The HeLa cells were maintained in complete media consisting of RPMI-1640 (Roswell Park Memorial Institute, Hyclone, USA) with 10% heat-inactivated fetal bovine serum and 1% 10,000 IU/mL Penicillin and streptomycin at 37°C, 5% CO2, and 100% humidity. The HeLa cells were collected into a centrifuge tube, treated with 0.25% trypsin-EDTA (Sigma, USA), and centrifuged at 1,000 rpm for 5 mins. Once the supernatant was removed, the cells were washed with 1mL 1x PBS solution, re-suspended and centrifuged. Finally, the final supernatant was removed, and the cells were re-suspended in 1mL 1x PBS.

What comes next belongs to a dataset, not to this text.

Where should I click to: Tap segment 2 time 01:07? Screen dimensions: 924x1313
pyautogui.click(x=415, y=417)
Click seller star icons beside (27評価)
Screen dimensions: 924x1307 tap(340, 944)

The same procedure was used for the fixation of normal cervical cells and HeLa cells. The 1 mL final suspension was added into 4 mL 95% ethyl alcohol solution (Tieta Reagents, China) while vortexed at low speed, and fixed for 12 hours at 4°C. After fixation, the cell solution was centrifuged at 1,000 rpm for 5 mins, and the supernatant was removed. The cells were again washed, centrifuged, and re-suspended in 5 mL 1x PBS. At last, the final supernatant was removed and the cells were re-suspended in 1mL 1x PBS.

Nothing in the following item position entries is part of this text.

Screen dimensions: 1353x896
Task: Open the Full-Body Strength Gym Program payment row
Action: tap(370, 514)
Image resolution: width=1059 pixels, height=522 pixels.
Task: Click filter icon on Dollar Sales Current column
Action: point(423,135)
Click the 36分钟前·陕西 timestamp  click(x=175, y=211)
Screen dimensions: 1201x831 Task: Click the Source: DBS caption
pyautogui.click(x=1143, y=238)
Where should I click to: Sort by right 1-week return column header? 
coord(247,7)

The fixed normal cervical cell or HeLa cell solution was transferred to a centrifuge tube, stored on ice. For single cell analysis, the concentration is around 3,000 cells/mL for both the normal cervical cell and HeLa cell solutions.
2.3 Validation of the pattern recognition cytometer
In order to validate the performance of the pattern recognition cytometry, we have performed experimental measurements on single yeast cells, which are bio-safe and accessible to many labs. Simulated 2D light scattering patterns from single yeast cells are obtained with our Mie theory algorithm . Figure 2 shows the comparison between the yeast cell experimental light scattering patterns and our Mie theory simulated results. As shown in Figs. 2(a) and 2(b) are the microscope images for different yeast cells with diameters around 3.8 and 5.0 µm, respectively. Figure 2(c) is the 2D light scattering patterns of the single yeast cell shown in Fig. 2(a), and Fig. 2(d) is the 2D pattern of Fig. 2(b). For Mie theory simulations, the yeast cells are assumed to be spherical with a refractive index of 1.42, surrounded by water with refractive index of 1.334. The incident laser beam is linearly polarized with a wavelength of 532 nm. The Mie theory simulated 2D light scattering patterns from yeast cell models with a diameter of 3.8 and 5.0 µm are shown in Figs. 2(e) and 2(f), respectively.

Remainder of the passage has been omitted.